(Items about locating elements on screens)
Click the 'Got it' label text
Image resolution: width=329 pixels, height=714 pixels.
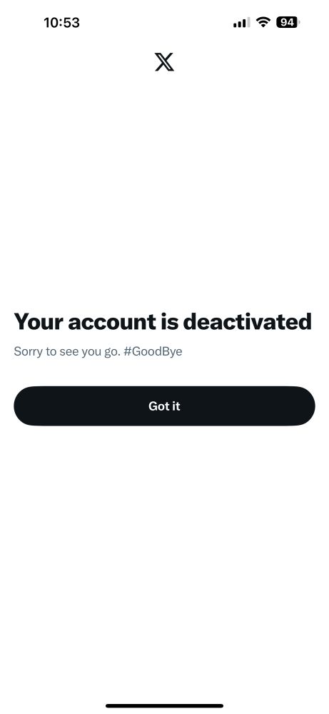[164, 406]

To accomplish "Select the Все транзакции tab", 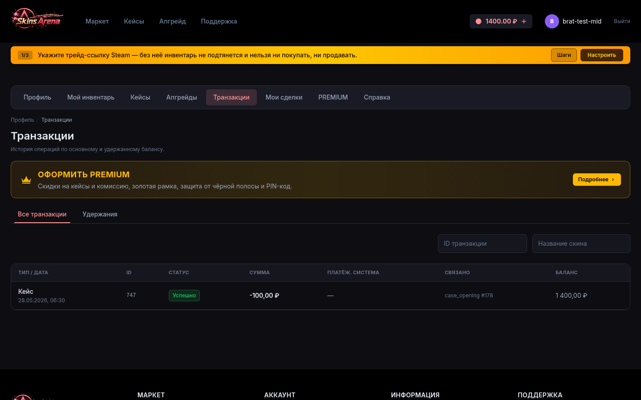I will click(42, 214).
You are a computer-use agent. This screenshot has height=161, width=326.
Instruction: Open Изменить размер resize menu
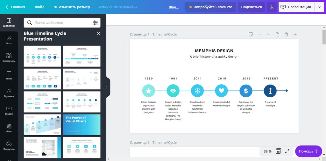click(72, 7)
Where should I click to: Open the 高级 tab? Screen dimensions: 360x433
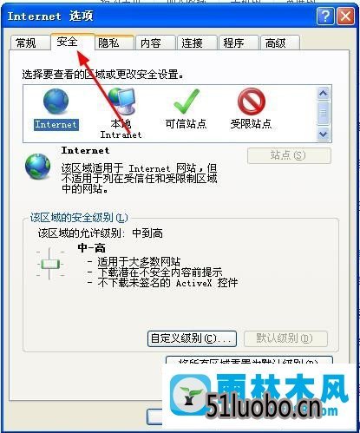(276, 43)
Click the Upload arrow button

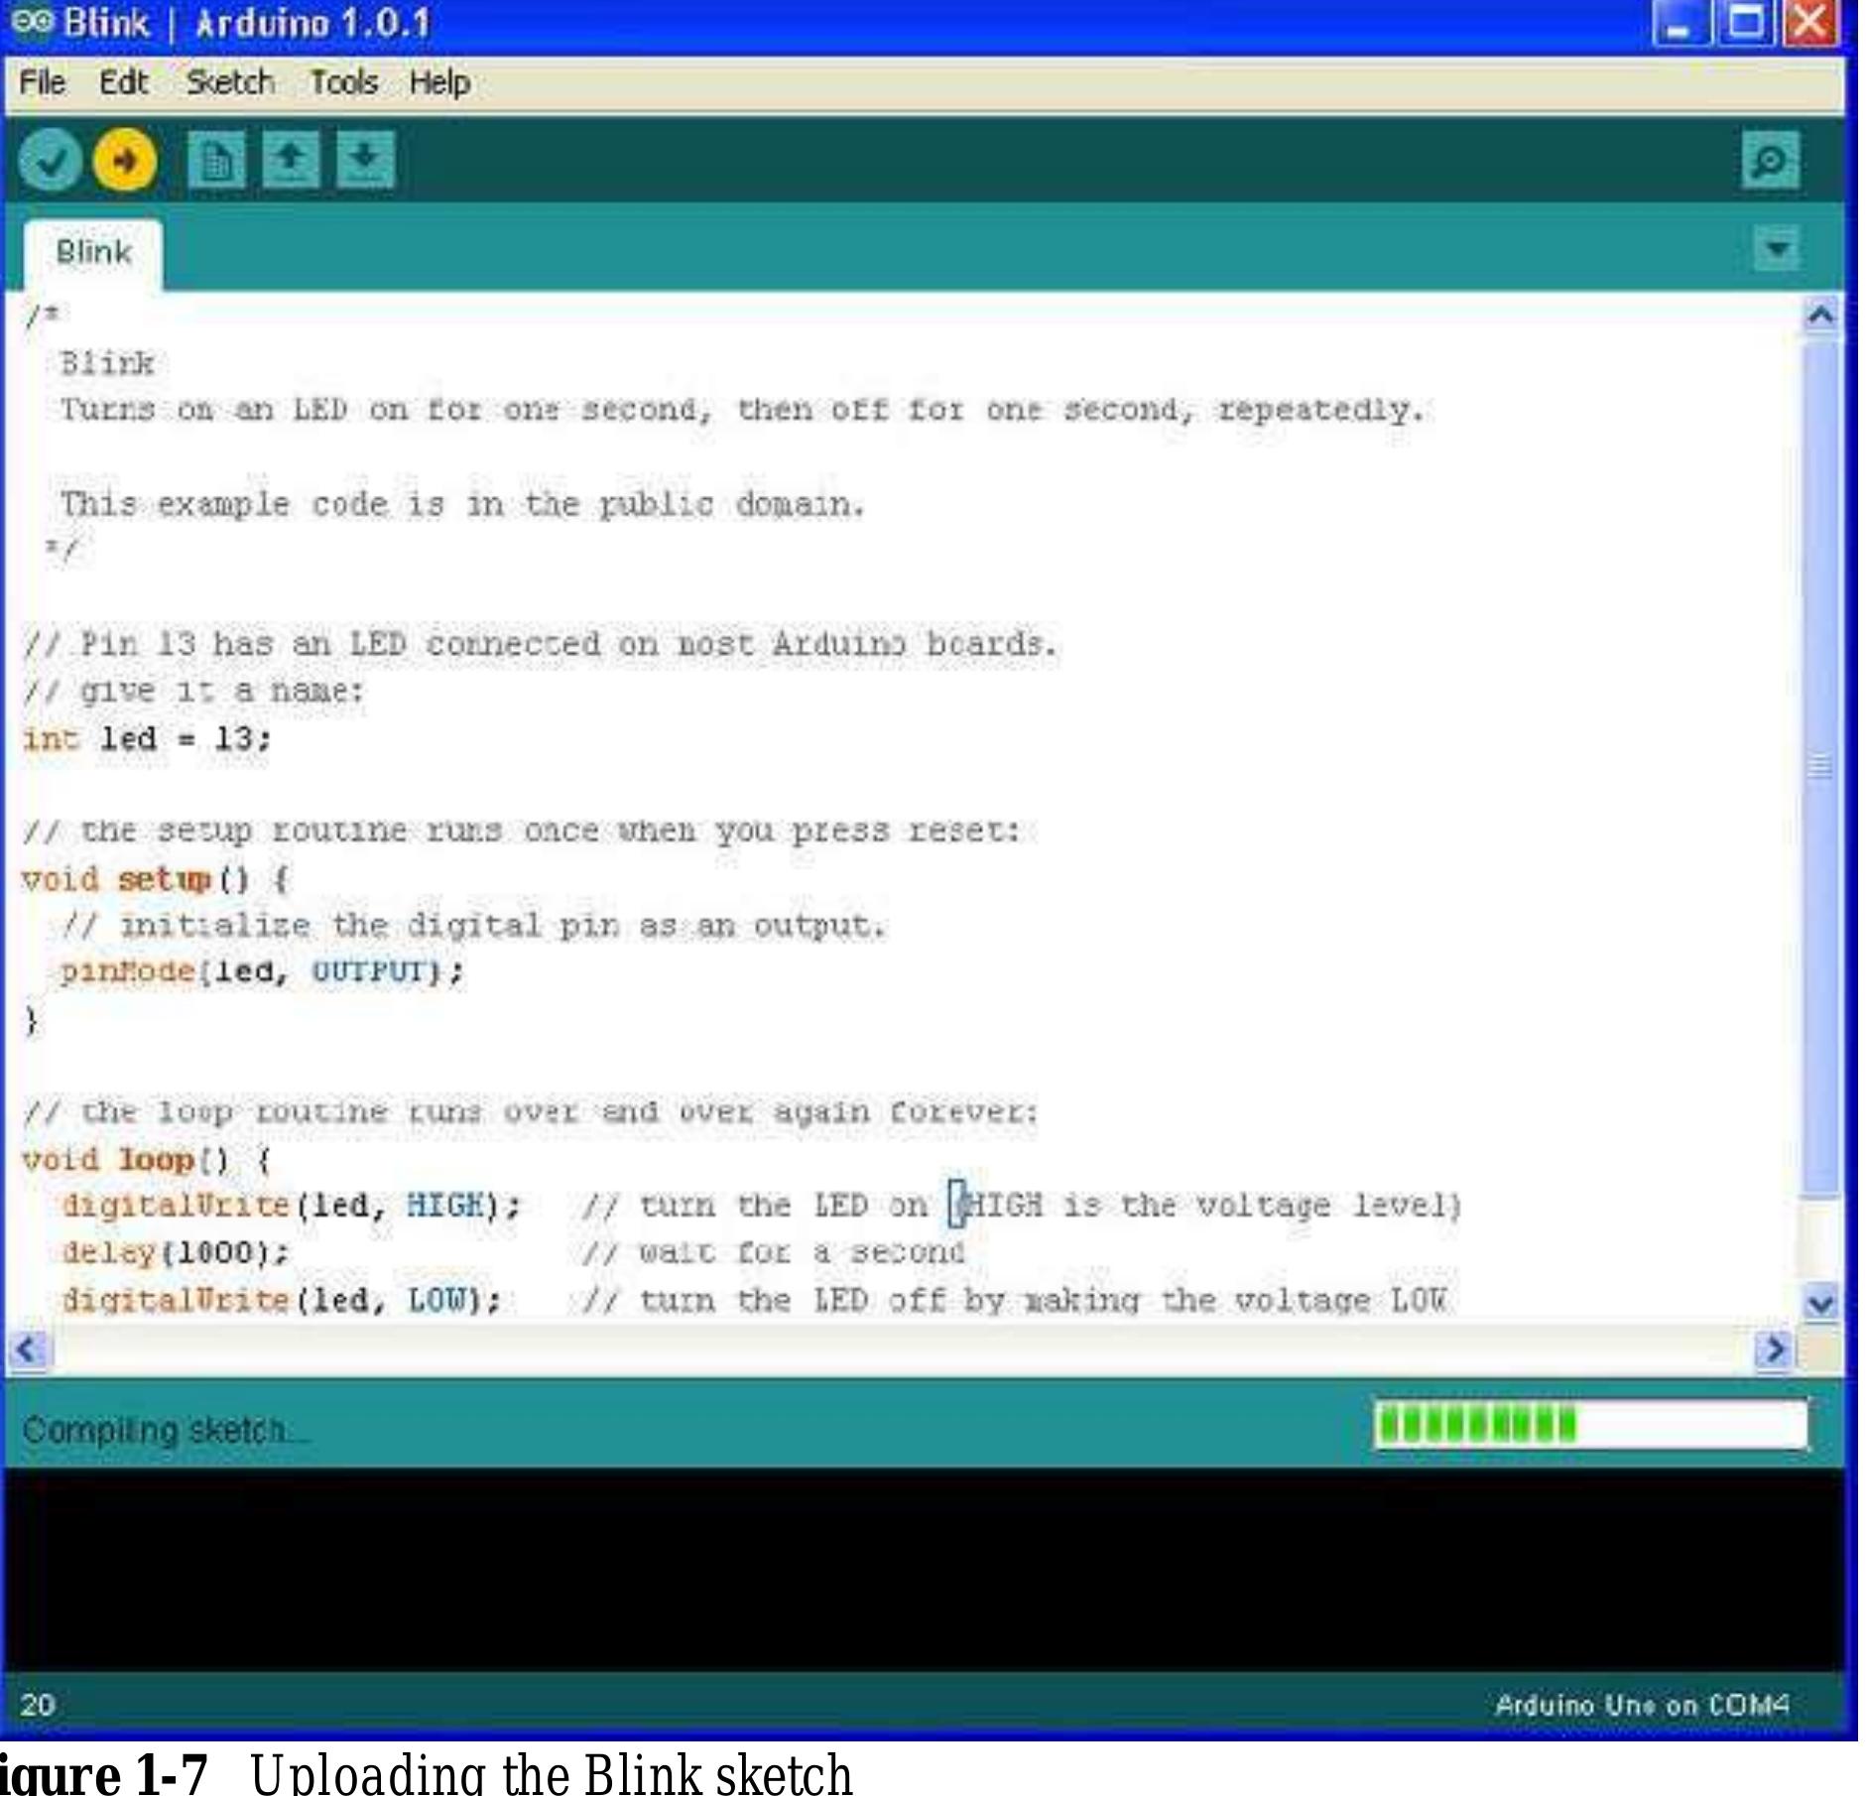(125, 160)
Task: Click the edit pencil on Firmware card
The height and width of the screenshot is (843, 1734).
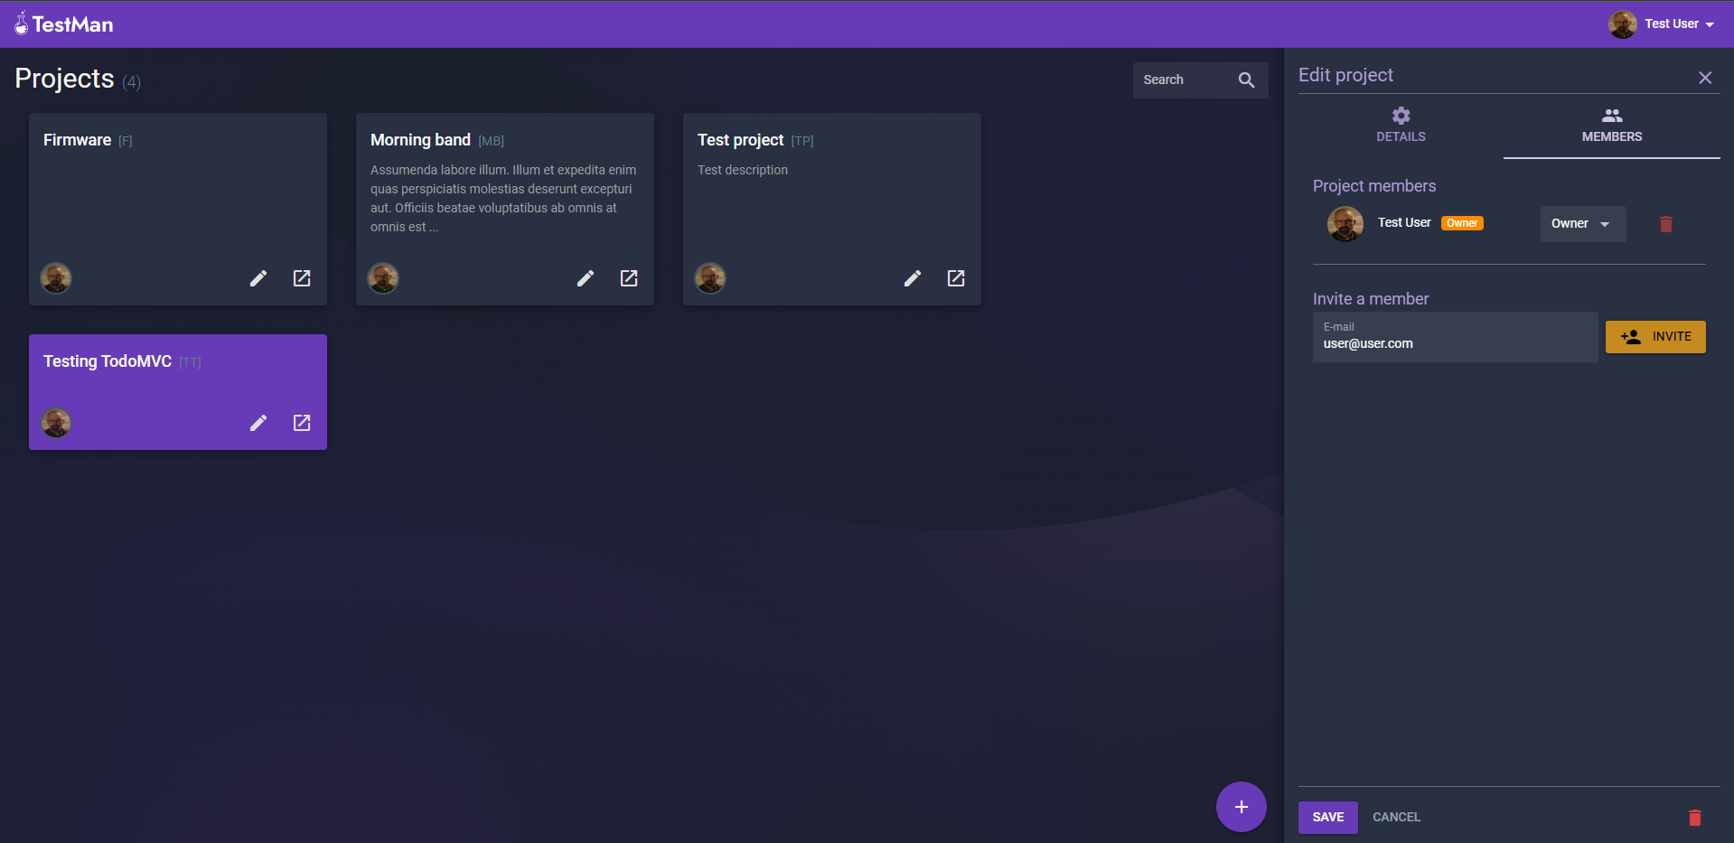Action: 258,278
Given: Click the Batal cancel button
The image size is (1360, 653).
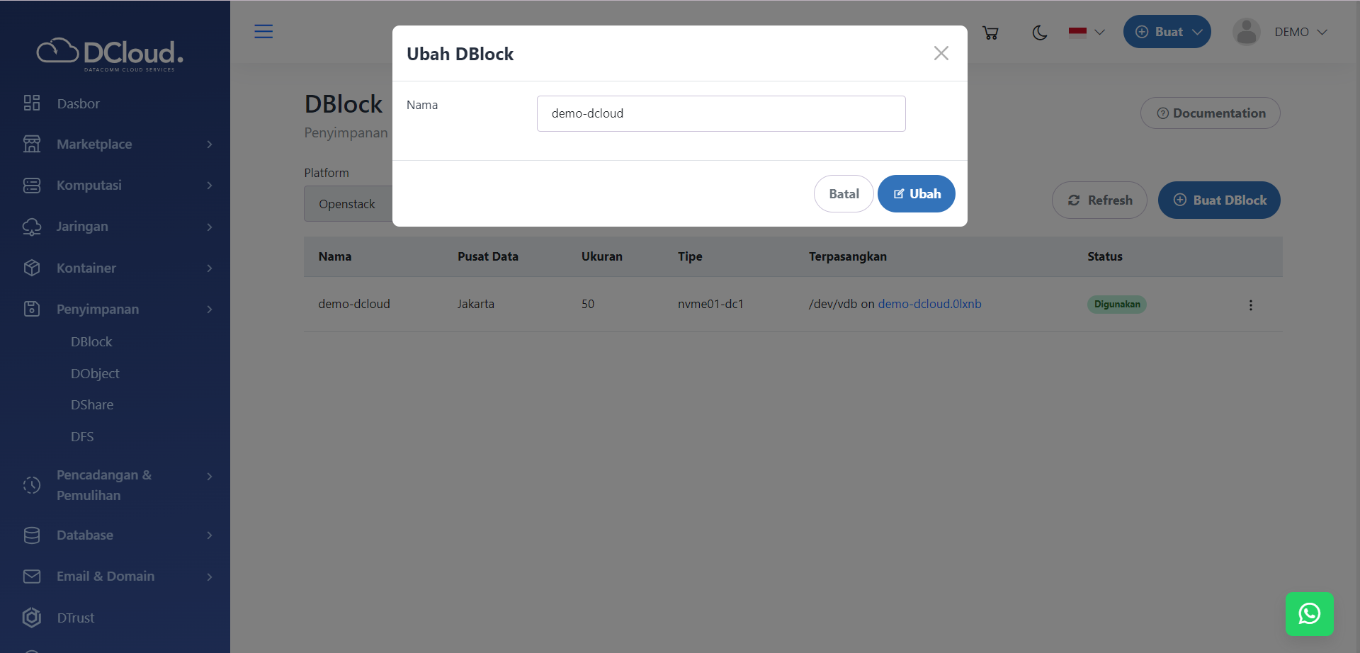Looking at the screenshot, I should click(844, 194).
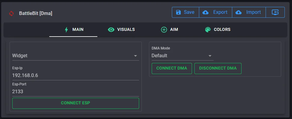Click the floppy disk Save icon
Screen dimensions: 292x119
(x=178, y=12)
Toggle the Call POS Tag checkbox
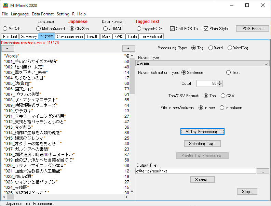This screenshot has width=271, height=206. [x=173, y=29]
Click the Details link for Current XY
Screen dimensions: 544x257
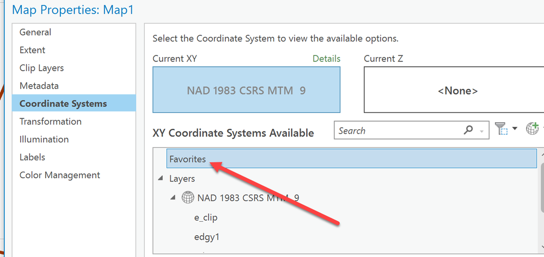[x=326, y=59]
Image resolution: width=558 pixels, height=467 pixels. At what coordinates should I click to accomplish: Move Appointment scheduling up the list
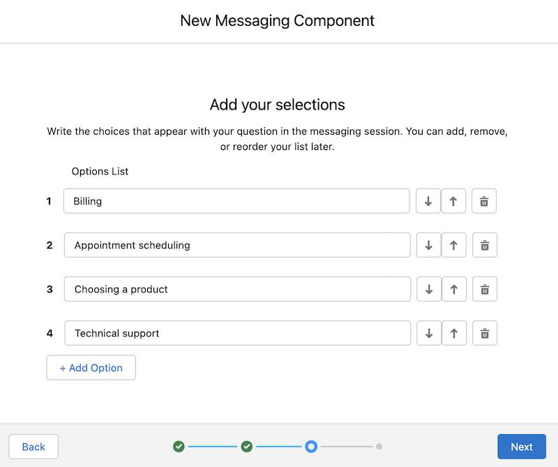coord(454,245)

GOAL: Rewrite the items as a JSON list of strings, one string per line with blank lines omitted, starting at the line that contains "Image resolution: width=558" and continuing through the end of the items. Leave the pictures out of the answer.

RIGHT ANSWER:
[
  "Image resolution: width=558 pixels, height=467 pixels. At what coordinates should I click to accomplish: Move Appointment scheduling up the list",
  "coord(454,245)"
]